Article 222 of UNCLOS reads as follows (emphasis added):
Article 222: Enforcement with respect to pollution from or through the atmosphere
States shall enforce, within the air space under their sovereignty or with regard to vessels flying their flag or vessels or aircraft of their registry, their laws and regulations adopted in accordance with article 212, paragraph 1, and with other provisions of this Convention and shall adopt laws and regulations and take other measures necessary to implement applicable international rules and standards established through competent international organizations or diplomatic conference to prevent, reduce and control pollution of the marine environment from or through the atmosphere, in conformity with all relevant international rules and standards concerning the safety of air navigation.
The key phrase at issue reads as follows: “States … shall adopt laws and regulations and take other measures necessary to implement applicable international rules and standards established through competent international organizations or diplomatic conference to prevent, reduce and control pollution of the marine environment from or through the atmosphere.”
The key word at issue is “applicable.”
Bellinger and Kerry appeared to argue that while the Kyoto Protocol and similar existing/future international environmental agreements are of a nature to be captured by the meaning of UNCLOS Article 222, the U.S. under UNCLOS would not be bound to implement such other agreements. It appeared that Risch rejected such an interpretation. Bellinger noted that the word “applicable” has been defined in the context of other international agreements to have a meaning consistent with his position.
This author agrees with Sen. Risch. Article 222 of UNCLOS is a major concern. A plain standalone reading of Article 222 leads to the conclusion that signatories to UNCLOS are legally bound to implement any and all international environmental agreements that relate to atmospheric pollution (which clearly include any agreements related to greenhouse gases). In order for implementation to occur, the country in question must first ratify/accede to the agreement.
Bellinger’s and Kerry’s counter-argument against such an interpretation does not make sense. Why would such a provision need to be made in UNCLOS that tells UNCLOS participants that they must adhere to and implement other agreements they have already signed? Would not the other agreements in question already contain such implementation language in their texts? In other words, why would UNCLOS feel the need to speak on such external agreement implementations if Article 222 is to be interpreted as per what Bellinger and Kerry perceive? Such an interpretation makes this portion of Article 222 redundant; it would be telling UNCLOS signatories they must implement other agreements they have already agreed to implement.

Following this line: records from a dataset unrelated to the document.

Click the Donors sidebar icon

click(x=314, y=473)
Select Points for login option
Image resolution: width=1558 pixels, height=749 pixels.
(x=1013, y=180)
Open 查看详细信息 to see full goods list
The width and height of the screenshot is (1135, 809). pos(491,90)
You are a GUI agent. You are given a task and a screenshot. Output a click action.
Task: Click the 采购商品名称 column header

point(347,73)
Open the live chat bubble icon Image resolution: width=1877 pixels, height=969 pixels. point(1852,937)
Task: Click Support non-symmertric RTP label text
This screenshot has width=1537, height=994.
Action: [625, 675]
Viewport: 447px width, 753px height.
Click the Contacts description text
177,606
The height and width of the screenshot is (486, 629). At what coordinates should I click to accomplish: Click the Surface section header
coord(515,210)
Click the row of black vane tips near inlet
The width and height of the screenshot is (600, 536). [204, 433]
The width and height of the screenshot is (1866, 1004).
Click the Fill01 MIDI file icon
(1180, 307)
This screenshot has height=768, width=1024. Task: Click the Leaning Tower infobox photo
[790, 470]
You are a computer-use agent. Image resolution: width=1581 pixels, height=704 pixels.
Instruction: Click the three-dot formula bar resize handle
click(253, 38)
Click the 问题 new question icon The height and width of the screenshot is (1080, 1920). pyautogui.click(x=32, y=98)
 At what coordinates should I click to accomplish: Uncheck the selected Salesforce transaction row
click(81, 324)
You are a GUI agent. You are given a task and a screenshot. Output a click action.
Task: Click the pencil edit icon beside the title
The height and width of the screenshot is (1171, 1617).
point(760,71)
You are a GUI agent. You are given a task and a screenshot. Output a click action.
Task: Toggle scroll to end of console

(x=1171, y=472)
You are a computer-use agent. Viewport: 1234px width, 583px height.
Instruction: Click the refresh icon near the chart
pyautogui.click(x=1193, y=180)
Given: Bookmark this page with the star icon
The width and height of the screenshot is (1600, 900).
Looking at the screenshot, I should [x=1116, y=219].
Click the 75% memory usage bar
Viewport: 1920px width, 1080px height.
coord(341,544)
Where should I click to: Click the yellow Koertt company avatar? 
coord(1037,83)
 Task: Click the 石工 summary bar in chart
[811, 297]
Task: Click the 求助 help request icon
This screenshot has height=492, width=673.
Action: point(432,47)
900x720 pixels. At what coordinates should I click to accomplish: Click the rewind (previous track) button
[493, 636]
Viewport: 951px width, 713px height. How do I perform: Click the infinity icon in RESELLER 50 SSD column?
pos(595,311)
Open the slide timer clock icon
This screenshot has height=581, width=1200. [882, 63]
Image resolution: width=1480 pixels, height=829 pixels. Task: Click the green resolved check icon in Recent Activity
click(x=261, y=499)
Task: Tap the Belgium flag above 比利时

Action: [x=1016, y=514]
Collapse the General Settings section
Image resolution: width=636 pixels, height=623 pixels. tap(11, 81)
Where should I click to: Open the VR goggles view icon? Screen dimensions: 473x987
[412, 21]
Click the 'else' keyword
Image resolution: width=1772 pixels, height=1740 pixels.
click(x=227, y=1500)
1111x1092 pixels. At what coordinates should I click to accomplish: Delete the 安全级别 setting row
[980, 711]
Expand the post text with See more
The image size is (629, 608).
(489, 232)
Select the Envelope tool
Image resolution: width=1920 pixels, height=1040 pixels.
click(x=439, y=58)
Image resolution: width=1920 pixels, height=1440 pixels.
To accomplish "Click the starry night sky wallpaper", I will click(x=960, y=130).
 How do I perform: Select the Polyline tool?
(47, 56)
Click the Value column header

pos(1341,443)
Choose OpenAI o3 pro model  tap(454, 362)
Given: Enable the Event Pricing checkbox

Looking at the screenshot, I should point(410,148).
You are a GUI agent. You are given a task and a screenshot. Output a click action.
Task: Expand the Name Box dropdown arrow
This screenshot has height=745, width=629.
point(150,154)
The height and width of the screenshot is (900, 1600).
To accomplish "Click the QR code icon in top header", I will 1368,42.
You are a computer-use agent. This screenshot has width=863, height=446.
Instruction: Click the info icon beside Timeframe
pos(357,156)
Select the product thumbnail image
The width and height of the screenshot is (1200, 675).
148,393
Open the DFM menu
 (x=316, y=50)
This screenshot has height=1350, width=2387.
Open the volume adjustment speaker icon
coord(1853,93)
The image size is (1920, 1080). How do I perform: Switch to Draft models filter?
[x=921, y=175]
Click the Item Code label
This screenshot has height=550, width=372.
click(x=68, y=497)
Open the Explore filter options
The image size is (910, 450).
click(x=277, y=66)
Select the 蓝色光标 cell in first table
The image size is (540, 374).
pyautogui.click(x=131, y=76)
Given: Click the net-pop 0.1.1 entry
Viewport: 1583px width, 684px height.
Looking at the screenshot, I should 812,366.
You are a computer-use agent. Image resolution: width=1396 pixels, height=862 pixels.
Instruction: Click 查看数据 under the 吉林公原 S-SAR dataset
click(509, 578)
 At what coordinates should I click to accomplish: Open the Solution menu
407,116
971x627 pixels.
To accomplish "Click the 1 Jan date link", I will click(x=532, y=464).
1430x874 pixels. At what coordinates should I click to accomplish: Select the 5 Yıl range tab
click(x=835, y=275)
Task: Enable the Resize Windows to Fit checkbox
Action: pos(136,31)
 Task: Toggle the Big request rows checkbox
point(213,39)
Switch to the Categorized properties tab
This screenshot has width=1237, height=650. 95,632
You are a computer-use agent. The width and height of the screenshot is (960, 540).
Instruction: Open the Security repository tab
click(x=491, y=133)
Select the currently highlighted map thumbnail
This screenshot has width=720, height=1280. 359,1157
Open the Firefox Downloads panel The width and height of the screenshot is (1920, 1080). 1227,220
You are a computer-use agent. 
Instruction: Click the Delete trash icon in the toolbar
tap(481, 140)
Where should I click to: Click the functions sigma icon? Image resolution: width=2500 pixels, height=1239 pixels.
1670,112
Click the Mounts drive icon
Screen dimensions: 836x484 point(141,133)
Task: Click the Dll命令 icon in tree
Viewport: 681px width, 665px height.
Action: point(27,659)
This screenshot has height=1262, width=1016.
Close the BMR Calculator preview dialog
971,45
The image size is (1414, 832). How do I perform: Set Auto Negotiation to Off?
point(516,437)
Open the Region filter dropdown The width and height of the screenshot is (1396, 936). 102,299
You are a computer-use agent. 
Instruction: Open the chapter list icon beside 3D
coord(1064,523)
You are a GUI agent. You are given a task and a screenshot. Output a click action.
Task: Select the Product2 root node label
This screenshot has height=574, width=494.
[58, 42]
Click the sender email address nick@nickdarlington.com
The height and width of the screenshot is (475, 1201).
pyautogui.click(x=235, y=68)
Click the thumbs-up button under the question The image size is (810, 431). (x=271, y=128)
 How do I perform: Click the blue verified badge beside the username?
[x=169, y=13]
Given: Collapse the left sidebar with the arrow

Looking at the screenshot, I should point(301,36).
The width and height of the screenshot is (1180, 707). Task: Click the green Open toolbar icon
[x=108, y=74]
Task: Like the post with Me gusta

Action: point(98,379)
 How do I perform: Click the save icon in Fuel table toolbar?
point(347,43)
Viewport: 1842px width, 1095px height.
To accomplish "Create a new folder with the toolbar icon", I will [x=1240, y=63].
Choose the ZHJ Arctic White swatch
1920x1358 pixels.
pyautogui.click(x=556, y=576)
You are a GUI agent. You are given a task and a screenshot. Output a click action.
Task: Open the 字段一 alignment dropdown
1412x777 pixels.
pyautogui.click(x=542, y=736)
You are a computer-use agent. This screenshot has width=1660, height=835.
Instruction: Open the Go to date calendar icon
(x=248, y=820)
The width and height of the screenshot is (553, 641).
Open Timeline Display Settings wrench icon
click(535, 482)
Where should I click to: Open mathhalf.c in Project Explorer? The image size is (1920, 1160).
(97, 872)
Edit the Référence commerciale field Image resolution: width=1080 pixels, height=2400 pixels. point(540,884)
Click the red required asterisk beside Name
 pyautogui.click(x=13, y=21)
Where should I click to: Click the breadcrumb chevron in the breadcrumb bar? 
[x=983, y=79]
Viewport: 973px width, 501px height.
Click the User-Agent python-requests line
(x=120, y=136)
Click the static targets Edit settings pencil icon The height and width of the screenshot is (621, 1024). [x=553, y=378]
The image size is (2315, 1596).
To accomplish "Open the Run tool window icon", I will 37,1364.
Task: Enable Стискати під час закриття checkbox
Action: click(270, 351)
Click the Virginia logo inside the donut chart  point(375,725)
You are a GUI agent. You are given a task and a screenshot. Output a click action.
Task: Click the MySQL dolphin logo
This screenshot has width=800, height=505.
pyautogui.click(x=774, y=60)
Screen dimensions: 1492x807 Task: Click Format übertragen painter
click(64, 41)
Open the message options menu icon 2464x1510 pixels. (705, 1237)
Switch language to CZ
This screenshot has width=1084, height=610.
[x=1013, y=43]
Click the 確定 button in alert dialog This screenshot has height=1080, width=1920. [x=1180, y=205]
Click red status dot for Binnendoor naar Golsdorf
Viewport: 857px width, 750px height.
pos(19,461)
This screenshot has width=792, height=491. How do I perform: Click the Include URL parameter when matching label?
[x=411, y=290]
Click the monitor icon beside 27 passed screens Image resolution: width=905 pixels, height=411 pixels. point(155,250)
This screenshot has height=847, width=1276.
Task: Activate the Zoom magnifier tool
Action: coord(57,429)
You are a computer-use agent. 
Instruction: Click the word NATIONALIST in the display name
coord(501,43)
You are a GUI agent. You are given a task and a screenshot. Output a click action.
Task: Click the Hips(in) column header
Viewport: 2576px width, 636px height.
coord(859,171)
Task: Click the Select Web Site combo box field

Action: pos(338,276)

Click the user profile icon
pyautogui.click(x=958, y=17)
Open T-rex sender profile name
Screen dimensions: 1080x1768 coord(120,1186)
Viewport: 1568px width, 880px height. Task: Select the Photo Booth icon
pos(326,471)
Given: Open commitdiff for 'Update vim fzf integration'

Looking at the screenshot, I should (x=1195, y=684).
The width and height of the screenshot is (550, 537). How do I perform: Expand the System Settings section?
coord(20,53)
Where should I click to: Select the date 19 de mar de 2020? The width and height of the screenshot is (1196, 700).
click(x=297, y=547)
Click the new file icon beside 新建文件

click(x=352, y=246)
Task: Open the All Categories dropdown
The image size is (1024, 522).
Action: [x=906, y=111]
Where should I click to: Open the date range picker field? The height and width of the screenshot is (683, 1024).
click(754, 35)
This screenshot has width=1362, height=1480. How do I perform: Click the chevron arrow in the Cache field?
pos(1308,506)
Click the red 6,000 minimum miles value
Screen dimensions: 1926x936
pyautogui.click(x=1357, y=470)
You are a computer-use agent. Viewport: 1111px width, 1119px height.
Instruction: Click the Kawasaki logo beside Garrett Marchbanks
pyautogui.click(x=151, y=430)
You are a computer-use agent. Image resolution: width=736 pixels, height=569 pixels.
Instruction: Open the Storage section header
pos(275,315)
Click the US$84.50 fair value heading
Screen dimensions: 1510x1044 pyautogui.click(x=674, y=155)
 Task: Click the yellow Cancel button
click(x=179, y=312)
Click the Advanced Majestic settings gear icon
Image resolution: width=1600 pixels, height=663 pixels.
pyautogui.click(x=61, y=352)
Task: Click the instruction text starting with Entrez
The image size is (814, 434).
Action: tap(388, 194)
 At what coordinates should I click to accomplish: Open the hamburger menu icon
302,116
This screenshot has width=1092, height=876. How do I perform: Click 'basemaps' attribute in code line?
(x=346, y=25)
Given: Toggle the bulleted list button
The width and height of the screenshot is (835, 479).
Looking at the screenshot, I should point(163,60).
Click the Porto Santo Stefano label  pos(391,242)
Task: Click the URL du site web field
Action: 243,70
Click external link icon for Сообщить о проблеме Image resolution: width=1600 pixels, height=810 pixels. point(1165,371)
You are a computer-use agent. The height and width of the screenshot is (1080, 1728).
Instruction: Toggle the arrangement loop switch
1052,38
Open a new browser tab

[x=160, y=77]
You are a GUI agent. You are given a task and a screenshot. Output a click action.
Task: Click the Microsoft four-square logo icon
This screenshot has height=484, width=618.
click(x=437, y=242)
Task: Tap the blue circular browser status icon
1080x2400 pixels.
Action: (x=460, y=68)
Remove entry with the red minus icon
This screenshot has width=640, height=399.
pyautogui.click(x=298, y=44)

Consequently, a more reasonable interpretation of Article 222 is that it is intended to force UNCLOS participants to implement any and all other international agreements related to atmospheric pollution, whether the UNCLOS participants have already agreed to implement the other agreements or not. Article 222 thus serves as a “catch-all” clause acting to funnel the mandatory implementation of all other atmospheric pollution related international agreements through UNCLOS.
Kerry appeared to argue that Article 297 of UNCLOS negates these types of concerns. One can find Article 297 in full here.
It is not clear how Article 297 negates the potentially troubling interpretation of Article 222 discussed above. The concerns regarding Article 222 by Sen. Risch are valid and require a detailed examination of this and other potential backdoor provisions in UNCLOS.